*Supplied entries:*
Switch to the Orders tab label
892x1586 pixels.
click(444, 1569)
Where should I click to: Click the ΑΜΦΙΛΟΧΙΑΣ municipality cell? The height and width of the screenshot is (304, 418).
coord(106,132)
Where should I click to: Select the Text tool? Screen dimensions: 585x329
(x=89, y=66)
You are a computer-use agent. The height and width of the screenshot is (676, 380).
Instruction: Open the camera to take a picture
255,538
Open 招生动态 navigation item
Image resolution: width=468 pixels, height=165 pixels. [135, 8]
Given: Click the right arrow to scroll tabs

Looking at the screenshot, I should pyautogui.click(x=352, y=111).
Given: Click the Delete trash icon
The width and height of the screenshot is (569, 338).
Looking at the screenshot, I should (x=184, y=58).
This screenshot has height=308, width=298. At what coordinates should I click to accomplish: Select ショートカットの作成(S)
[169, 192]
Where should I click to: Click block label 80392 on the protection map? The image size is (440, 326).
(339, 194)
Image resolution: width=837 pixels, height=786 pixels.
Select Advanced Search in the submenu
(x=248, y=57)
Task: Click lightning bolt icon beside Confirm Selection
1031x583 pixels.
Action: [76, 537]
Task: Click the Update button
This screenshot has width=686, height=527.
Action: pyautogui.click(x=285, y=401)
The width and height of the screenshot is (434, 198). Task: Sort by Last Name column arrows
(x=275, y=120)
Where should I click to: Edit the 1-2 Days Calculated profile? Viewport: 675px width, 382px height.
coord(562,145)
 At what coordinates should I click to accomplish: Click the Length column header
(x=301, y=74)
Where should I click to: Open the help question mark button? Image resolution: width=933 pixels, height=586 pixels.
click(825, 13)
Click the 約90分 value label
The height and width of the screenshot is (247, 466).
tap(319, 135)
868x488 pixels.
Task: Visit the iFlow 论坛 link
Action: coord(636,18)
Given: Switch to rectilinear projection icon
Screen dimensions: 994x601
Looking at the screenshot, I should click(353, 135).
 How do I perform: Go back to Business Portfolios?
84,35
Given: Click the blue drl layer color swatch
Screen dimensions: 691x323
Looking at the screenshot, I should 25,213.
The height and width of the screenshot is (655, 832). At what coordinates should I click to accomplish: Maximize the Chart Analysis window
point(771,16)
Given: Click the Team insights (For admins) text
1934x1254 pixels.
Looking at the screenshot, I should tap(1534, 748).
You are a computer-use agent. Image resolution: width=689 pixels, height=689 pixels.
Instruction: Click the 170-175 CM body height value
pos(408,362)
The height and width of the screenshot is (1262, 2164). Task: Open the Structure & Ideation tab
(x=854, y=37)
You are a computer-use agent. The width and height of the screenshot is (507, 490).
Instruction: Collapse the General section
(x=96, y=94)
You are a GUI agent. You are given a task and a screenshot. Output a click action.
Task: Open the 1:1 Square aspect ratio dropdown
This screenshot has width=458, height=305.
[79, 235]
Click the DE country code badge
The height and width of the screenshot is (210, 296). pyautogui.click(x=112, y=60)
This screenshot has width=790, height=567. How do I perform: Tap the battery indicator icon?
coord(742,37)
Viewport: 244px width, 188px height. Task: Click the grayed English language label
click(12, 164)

*Task description:*
Give back the records above exactly, limited to the lines between the one holding "Task: Click lightning" and the one holding "Given: Switch to rectilinear projection icon", inclusive.

*Task response:*
Task: Click lightning bolt icon beside Confirm Selection
1031x583 pixels.
Action: [76, 537]
Task: Click the Update button
This screenshot has width=686, height=527.
Action: pyautogui.click(x=285, y=401)
The width and height of the screenshot is (434, 198). Task: Sort by Last Name column arrows
(x=275, y=120)
Where should I click to: Edit the 1-2 Days Calculated profile? Viewport: 675px width, 382px height.
coord(562,145)
 At what coordinates should I click to accomplish: Click the Length column header
(x=301, y=74)
Where should I click to: Open the help question mark button? Image resolution: width=933 pixels, height=586 pixels.
click(825, 13)
Click the 約90分 value label
The height and width of the screenshot is (247, 466).
tap(319, 135)
868x488 pixels.
Task: Visit the iFlow 论坛 link
Action: coord(636,18)
Given: Switch to rectilinear projection icon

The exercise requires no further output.